The device (30) of claim 1, further comprising a control unit (52) capable of controlling said at least one ultrasound transmission pair (46) to provide ultrasound waves of controlled frequency adapted to the transverse dimensions of said at least one primary microchannel (34), such as to form said standing wave.
The device (30) of claim 9, wherein said control unit (52) is designed and configured to control a phase difference between ultrasound waves generated by a first member of said ultrasound transmission pair (46) and a second member of said ultrasound transmission pair (46), thereby adjusting the location of nodes and antinodes of said standing wave.

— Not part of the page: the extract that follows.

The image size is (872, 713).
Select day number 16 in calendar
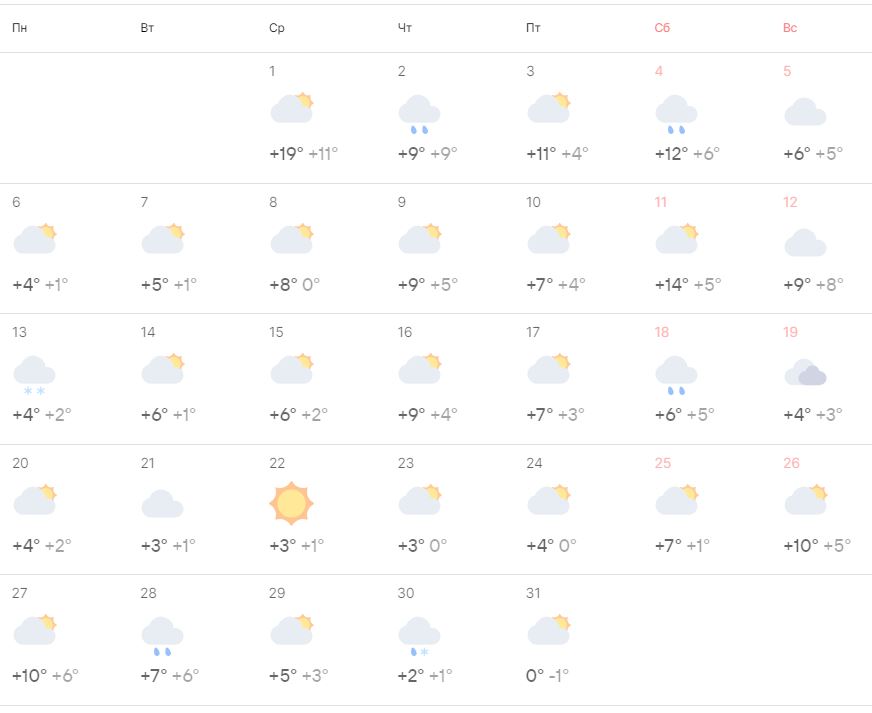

The method of claim 2, further comprising adapting the frequency of said ultrasound waves to the transverse dimensions of said at least one primary microchannel (34), such as to form said standing waive,
The method of claim 2, wherein said ultrasound waves are generated from two opposite external sides of said walls (36) and the method further comprises adapting a phase difference between ultrasound waves generated at one external side of said walls (36) and ultrasound waves generated at the opposite external side of said walls (36), thereby adjusting the location of nodes and antinodes of said standing wave.
The method or device (30) of claim 1 or 2, wherein the location and size of said ultrasonically active region (48) is selected such that a characteristic diffusion length of the particles within the fluid medium is short compared to a characteristic transverse size of at least one primary microchannel (34).
The device (30) or method of claim 1 or 2, wherein the device (30) further comprises at least one layer of impedance matching material introduced between said at least one ultrasound transmission pair (46) and said walls (36).